Il racconto dei racconti, già il titolo, francamente scialbo e inadatto, evoca trame nelle trame, ricorsività e annidamento, come il Decameron o le Mille e una Notte: niente di tutto questo, né favola moralistica, né gioco d’intrecci, né letteratura, piuttosto la crudeltà ossessiva psicopatologica di certe fiabe nella loro versione originale, prima che Disney le annacquasse rendendole graziose e innocue, le masticasse fino a farne digeribile pappetta per bambini. I tre racconti di cui il film è composto si sviluppano intorno ai personaggi femminili e ai loro desideri, motori di tutto. I maschi sono ostacoli inconsapevoli, creature chiuse nelle proprie ossessioni, vittime delle madri, delle mogli, dell’inganno, dell’amore, in definitiva di se stessi. Soltanto il femminile, nel bene o nel male, spezza il tracciato, vince l’immobilità, permette il rinnovamento e la trasformazione, vero elemento ricorrente comune a tutto il film. L’altro tema è l’ossessione per la carne, sensuale sì, ma più spesso cannibalesca, decadente, grottesca, raccapricciante; la parola giusta non è splatter ma sanguinolento. A voler essere superficiali e rozzi, si può dire con una battuta che si esce dal cinema più misogini e vegetariani.

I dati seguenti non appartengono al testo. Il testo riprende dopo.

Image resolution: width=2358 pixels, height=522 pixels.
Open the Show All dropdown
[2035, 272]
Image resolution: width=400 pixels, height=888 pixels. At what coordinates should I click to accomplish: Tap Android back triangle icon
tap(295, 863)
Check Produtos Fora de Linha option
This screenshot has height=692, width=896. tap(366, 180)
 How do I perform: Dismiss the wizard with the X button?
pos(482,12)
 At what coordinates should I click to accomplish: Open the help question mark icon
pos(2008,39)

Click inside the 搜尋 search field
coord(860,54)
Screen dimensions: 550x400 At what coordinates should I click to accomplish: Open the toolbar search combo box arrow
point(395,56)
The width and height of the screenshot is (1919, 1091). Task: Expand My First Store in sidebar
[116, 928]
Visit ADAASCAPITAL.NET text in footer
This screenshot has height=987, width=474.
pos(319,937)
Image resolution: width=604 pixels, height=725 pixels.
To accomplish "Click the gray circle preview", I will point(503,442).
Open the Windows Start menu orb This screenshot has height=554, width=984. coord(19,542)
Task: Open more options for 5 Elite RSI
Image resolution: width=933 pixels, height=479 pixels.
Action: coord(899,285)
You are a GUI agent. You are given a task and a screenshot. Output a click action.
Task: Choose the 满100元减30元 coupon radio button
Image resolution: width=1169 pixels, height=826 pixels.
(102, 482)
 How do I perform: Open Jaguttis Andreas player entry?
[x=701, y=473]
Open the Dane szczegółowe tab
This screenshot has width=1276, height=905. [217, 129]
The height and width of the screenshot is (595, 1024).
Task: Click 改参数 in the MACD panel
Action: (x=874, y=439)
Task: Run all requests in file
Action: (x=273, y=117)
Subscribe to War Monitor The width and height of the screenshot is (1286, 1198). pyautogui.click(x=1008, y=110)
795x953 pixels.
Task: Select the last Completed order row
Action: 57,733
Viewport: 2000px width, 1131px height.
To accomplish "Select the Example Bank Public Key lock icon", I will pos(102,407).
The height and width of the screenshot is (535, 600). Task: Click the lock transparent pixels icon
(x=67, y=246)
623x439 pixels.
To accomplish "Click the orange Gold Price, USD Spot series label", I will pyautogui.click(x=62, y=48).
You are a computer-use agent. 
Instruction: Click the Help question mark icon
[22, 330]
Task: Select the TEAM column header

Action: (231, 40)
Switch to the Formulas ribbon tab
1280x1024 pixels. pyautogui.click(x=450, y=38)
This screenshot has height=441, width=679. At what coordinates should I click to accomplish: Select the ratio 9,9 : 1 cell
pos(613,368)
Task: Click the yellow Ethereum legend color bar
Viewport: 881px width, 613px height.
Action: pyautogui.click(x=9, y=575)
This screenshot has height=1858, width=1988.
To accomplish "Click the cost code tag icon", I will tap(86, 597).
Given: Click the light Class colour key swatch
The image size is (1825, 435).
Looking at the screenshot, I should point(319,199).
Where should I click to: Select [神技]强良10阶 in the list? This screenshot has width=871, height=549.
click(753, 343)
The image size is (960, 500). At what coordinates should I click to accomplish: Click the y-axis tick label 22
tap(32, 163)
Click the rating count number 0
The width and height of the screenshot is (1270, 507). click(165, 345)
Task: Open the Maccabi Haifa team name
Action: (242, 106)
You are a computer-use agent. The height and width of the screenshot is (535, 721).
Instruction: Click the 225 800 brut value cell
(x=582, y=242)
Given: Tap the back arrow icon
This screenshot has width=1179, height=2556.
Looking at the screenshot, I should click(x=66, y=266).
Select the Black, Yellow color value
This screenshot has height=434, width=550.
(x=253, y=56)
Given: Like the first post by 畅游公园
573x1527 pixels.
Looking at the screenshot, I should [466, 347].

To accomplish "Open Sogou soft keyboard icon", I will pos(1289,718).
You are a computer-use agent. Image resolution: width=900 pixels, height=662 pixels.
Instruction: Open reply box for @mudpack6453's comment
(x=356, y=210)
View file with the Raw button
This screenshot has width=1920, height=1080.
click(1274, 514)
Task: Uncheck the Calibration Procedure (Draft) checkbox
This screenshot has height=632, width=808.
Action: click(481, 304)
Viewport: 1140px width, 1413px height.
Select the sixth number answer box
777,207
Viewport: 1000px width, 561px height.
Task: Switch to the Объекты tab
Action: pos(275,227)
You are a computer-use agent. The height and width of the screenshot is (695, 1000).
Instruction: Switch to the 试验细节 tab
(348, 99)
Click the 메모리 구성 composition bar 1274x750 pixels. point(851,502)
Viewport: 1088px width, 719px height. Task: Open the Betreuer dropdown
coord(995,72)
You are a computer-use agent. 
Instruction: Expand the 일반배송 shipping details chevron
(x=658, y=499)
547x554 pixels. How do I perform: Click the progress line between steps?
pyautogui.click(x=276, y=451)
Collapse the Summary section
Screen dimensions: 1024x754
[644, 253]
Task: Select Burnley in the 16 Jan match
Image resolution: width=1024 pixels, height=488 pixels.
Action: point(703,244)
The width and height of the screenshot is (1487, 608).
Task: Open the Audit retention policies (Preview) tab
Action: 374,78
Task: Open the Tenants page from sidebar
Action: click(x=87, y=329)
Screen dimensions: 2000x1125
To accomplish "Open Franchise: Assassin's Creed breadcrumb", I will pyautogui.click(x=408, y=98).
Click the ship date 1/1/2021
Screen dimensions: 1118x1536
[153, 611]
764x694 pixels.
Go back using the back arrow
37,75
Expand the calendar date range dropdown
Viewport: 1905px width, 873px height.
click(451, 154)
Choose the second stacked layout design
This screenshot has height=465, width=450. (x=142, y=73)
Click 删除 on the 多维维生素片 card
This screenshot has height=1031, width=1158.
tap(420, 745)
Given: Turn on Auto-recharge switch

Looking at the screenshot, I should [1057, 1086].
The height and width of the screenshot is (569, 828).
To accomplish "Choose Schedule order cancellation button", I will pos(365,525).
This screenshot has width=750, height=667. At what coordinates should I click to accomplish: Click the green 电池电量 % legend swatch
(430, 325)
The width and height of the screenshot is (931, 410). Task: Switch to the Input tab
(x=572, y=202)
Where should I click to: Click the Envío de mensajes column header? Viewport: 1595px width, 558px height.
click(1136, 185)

Il Racconto dei Racconti non è però un’opera da liquidarsi con una battuta, è lo sforzo di un autore dal talento indiscutibile, un’operazione estetica di grandissimo valore, che per altri versi lascia inappagati il nostro gusto da colossale e serie-TV, non piacerà a molti, anzi a moltissimi, ma non si lascia dimenticare, non passa inosservata, non si cancella con le chiacchiere e la pizza dopo il film, resta lì per giorni a lasciar trapelare altro, forse perfino a metter radici. E, questo va detto, dove trionfa un cinema di genere accondiscendente e sostanzialmente rassicurante, fumettistico, spettacolare e spesso privo di quel genere di immaginazione capace di turbare e tormentare, dunque farsi anche torbida e pericolosa, non è poco. Non è affatto poco.